Wednesday, June 20, 2012

You have a healthy baby, why sue?

One of the reasons I have decided to litigate is that the idea that the principles of informed consent and patient autonomy could be wilfully frustrated in favour of achieving other specific goals (reducing c-sections and increasing the rate of VBACs) and saving health care dollars, is really disturbing.  When such things are done in the context of pregnant women and their foetuses, people who are vulnerable and very dependent on the healthcare system - it is even more disturbing to me at a foundational level.  It sends a message that people, pregnant women, can be violated and abused if it results in achieving other objectives - even those that are just held by an individual care provider or hospital.   It makes me cynical.  On really bad days, it is down-right depressing.

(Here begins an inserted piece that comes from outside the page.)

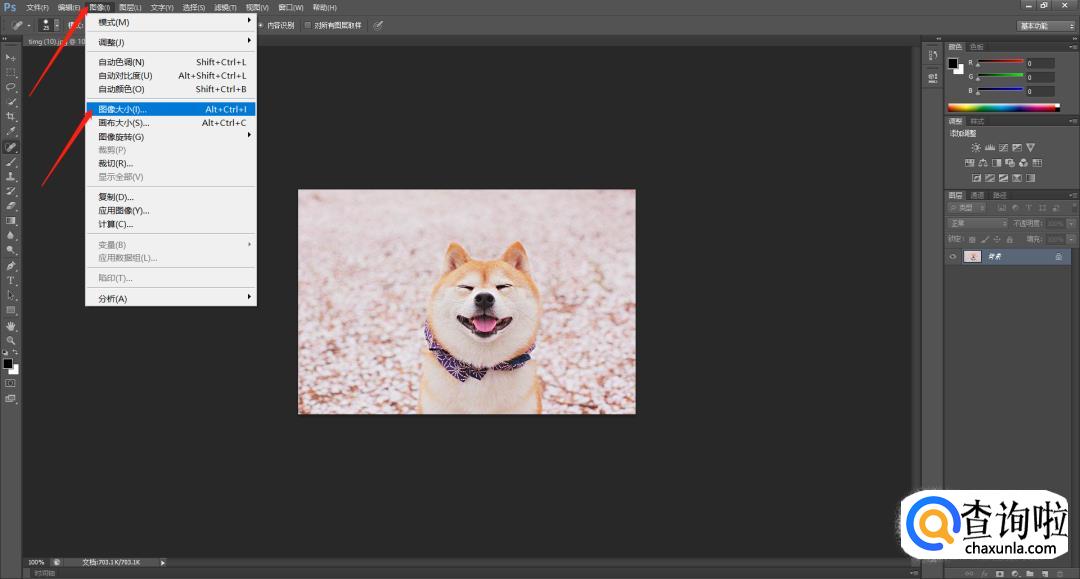Switch to the Swatches tab

pyautogui.click(x=977, y=46)
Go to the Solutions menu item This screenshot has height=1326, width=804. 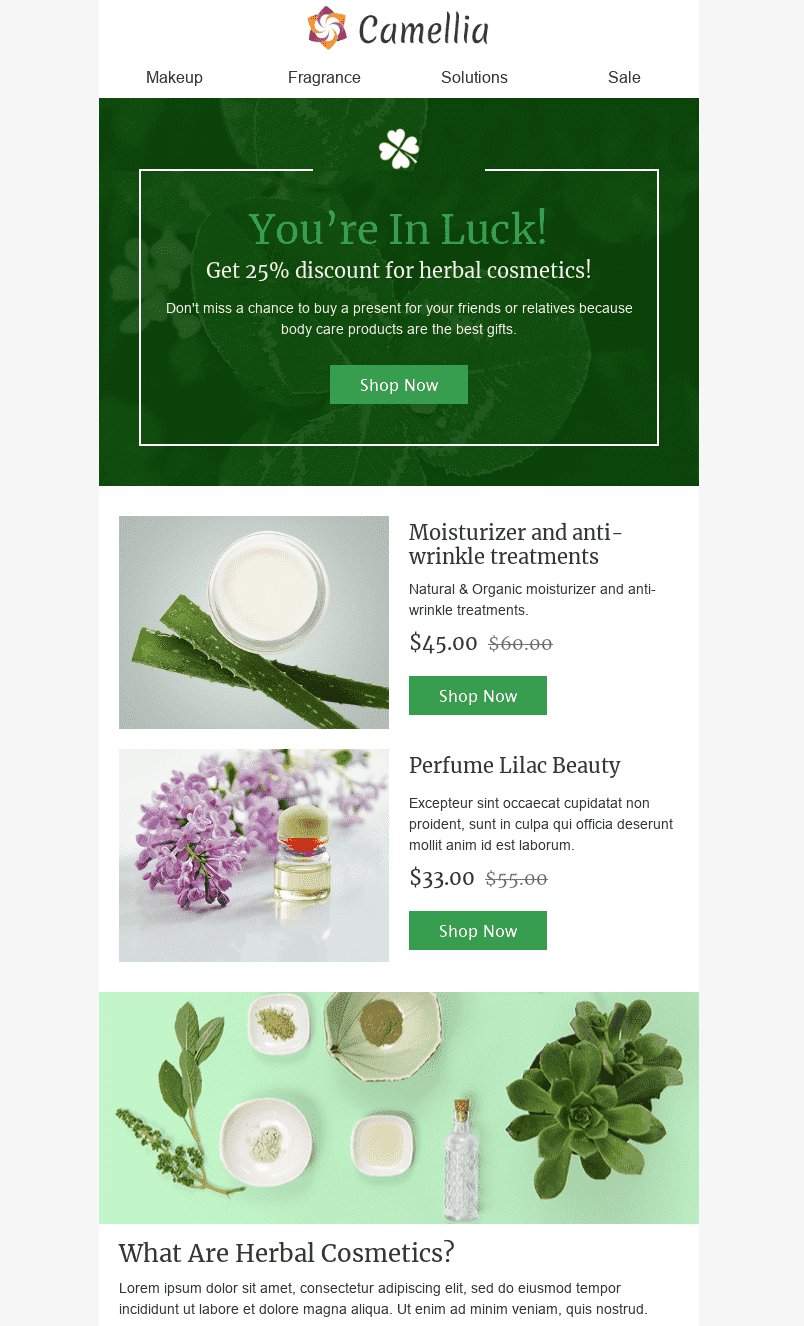point(474,77)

I believe it is a reprehensible breach of the fiduciary duties that are owed by the state, hospitals and healthcare providers, to their patients and that such actions result in significant emotional and physical harm.  I believe it is an abuse of power and amounts to nothing less than battery and assault – state sanctioned torture, if it is not addressed and corrected.  I feel as though a stand needs to be taken – and there needs to be a strong disincentive to frustrating a person’s right to life, liberty and security of the person and the right not to be deprived thereof except in accordance with the principles of fundamental justice .

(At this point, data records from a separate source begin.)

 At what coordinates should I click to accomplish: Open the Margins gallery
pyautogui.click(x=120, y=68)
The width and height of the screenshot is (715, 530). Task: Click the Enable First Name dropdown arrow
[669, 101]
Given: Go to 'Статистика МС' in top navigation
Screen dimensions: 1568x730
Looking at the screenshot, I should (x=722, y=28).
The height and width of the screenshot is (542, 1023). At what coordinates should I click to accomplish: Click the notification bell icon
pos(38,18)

I believe the system, and those who work in it have an obligation to facilitate informed consent and to respect patient autonomy – to remember that healthcare should be a service that is done for people and not to them.  Further, I do not believe in modern day Canada, that there is any legitimate reason why a woman should be restricted in making medically legitimate and reasonable choice regarding the management of her pregnancy and the delivery of her child.  Caesarean birth has a long history and is a proven method of delivering a child, its risks and benefits are known, it is a medically legitimate option.  Epidurals also have a long history and are a proven method of managing the pain of childbirth, and similarly its risks and benefits are known, similarly it is a medically legitimate option.  Vaginal childbirth and other methods of pain relief are also options for the delivery of a child and the management of labour pain and also come with their own risks and benefits and are also medically legitimate options.  I believe a woman is entitled to know what her options are, to be provided accurate information on the risks and benefits of those options, to have access to professional advice and that her decisions regarding those options should be respected and facilitated.  I further believe that these services need to be reasonably available, and that access to them should not be arbitrarily withheld where they are available. I believe excellent care providers and hospitals understand that this is a critical element in providing quality care to the mothers and babies they serve - and that hospitals and care providers who do not understand this, need to and that they need to understand it now.

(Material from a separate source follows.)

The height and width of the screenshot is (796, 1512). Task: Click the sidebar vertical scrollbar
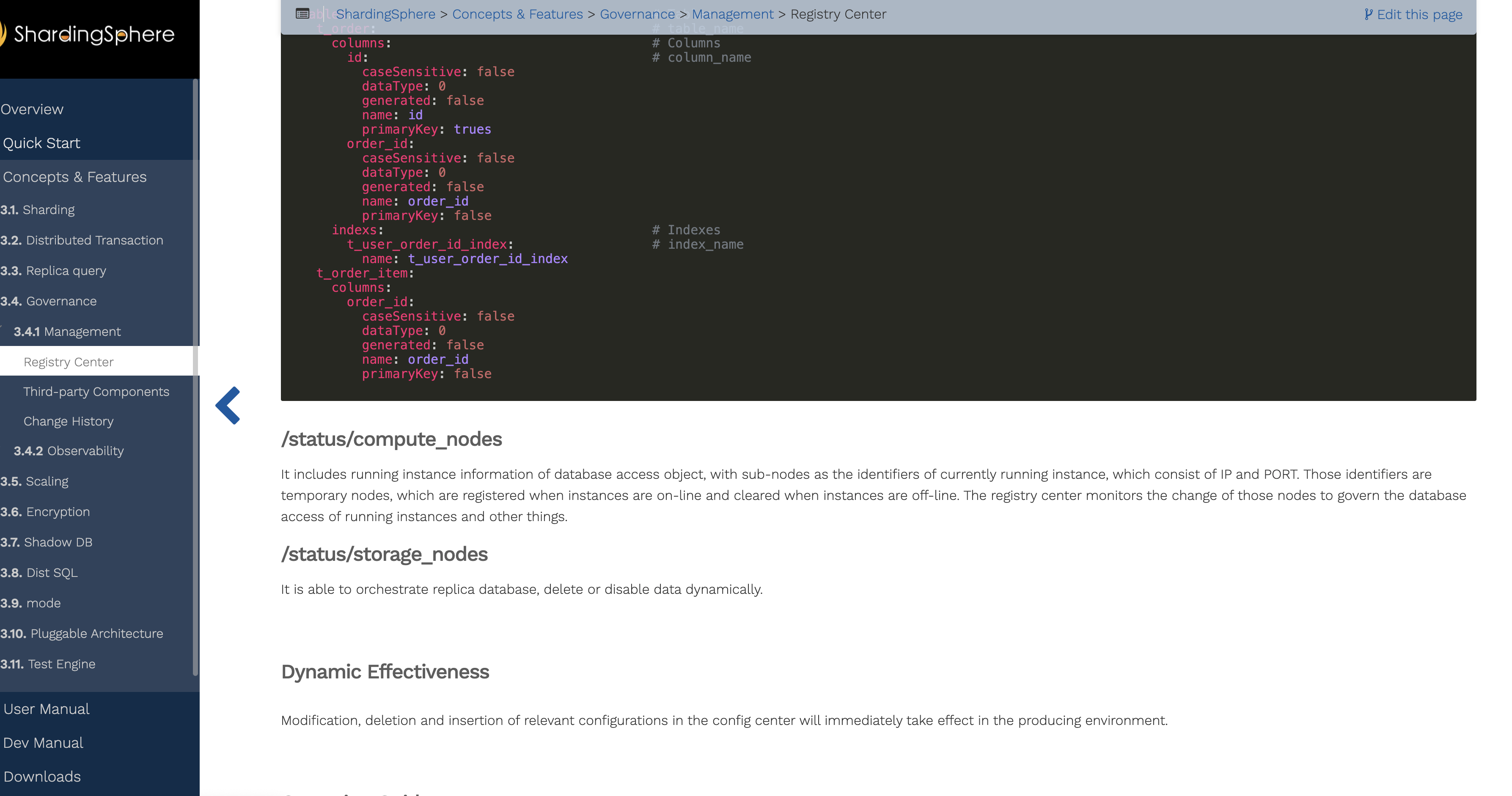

I believe what happend to me needs to be held to account and prevented from happening to other women and their families. Maternity care is not an exception and cannot be an exception.


That’s not to say that the sustainability of the healthcare system isn’t a concern and that endeavours should not be made to save health care dollars, it is and efforts most definitely should be made to save health care dollars – however, that should never come at the cost of misleading patients to make choices that are not in their own best interests and it absolutely should never come at the cost of quality care.